Der Hauptgrund für die Yen-Schwäche ist die hohe US-Inflation. In Japan hingegen bleibt die Inflation weitgehend im Einklang mit dem Ziel der Bank of Japan; sie muss die Zinsen nicht erhöhen.
Fazit
Die Aussichten für die Weltwirtschaft sind unsicher, und die Liste der Länder, die von einer Rezession bedroht sind oder sich bereits in einer solchen befinden, wird immer länger. Es ist sicherlich eine schwierige Zeit für Investoren. Für diejenigen, die über fundierte und umfassende Kenntnisse der lokalen Gegebenheiten verfügen, gibt es jedoch klare Gründe, die mittelfristigen Aussichten für Japan optimistisch zu sehen.

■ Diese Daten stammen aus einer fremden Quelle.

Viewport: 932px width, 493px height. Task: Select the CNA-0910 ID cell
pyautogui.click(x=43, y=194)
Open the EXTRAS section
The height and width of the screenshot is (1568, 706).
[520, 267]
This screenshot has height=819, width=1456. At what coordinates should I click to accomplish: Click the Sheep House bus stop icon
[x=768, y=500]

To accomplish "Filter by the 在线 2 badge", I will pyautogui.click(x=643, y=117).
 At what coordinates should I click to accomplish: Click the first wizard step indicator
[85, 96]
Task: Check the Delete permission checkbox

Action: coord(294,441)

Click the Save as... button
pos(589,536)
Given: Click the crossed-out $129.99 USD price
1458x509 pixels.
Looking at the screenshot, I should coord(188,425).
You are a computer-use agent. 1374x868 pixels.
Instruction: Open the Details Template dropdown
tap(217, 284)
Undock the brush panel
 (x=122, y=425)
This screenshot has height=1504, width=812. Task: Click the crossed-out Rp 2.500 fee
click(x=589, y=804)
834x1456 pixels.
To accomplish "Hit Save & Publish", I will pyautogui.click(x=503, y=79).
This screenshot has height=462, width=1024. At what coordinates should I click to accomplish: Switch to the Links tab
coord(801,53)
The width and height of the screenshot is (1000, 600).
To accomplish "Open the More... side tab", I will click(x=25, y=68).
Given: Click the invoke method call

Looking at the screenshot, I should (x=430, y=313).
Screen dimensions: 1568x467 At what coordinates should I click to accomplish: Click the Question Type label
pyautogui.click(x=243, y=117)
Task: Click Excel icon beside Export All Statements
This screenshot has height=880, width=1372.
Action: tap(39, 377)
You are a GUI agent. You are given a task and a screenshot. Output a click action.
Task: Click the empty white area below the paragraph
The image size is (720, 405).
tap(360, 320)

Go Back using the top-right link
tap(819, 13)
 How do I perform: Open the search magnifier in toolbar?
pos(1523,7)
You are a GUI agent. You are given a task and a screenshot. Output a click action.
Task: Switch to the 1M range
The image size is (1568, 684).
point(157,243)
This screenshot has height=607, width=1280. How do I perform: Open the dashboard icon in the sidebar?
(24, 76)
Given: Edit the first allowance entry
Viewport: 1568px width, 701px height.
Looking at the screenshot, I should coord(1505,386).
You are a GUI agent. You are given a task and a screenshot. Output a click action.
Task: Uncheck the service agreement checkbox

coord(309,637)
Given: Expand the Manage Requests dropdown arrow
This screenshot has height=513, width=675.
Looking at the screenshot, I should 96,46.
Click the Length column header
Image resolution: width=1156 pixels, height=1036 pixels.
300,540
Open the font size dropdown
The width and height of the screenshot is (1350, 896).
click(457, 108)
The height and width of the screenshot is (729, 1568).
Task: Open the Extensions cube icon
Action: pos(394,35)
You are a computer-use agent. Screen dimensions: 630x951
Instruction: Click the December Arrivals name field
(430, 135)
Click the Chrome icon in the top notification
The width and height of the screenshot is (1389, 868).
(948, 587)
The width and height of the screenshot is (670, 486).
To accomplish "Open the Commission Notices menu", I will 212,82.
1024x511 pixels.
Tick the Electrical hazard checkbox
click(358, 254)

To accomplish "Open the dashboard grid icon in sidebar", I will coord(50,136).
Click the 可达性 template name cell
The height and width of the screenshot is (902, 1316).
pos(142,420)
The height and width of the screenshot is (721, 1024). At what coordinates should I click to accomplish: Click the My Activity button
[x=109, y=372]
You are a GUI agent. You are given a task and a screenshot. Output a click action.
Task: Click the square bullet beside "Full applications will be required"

Die jüngste Ertragssaison war weitgehend solide. Die operativen Margen der Unternehmen wurden durch den schwächeren Yen angekurbelt, insbesondere bei den größeren Exporteuren, die derzeit mehrere zusätzliche Yen für ihren Dollar erhalten. Wenn man den Energiesektor ausklammert, gehört Japan zu den Ländern mit der besten Performance unter den Industrieländern. Allerdings folgt der japanische Aktienmarkt tendenziell dem Beispiel der USA und insbesondere der Inflation und dem politischen Hintergrund, so dass das makroökonomische Umfeld derzeit der wichtigste Faktor ist.
Die Aussichten für den Markt sind nicht gerade rosig, aber das gilt auch für die anderen Märkte der Welt. Im Vergleich zu anderen Regionen weist Japan jedoch viele positive Faktoren auf, die es den Anlegern rechtfertigen, das Land näher zu betrachten.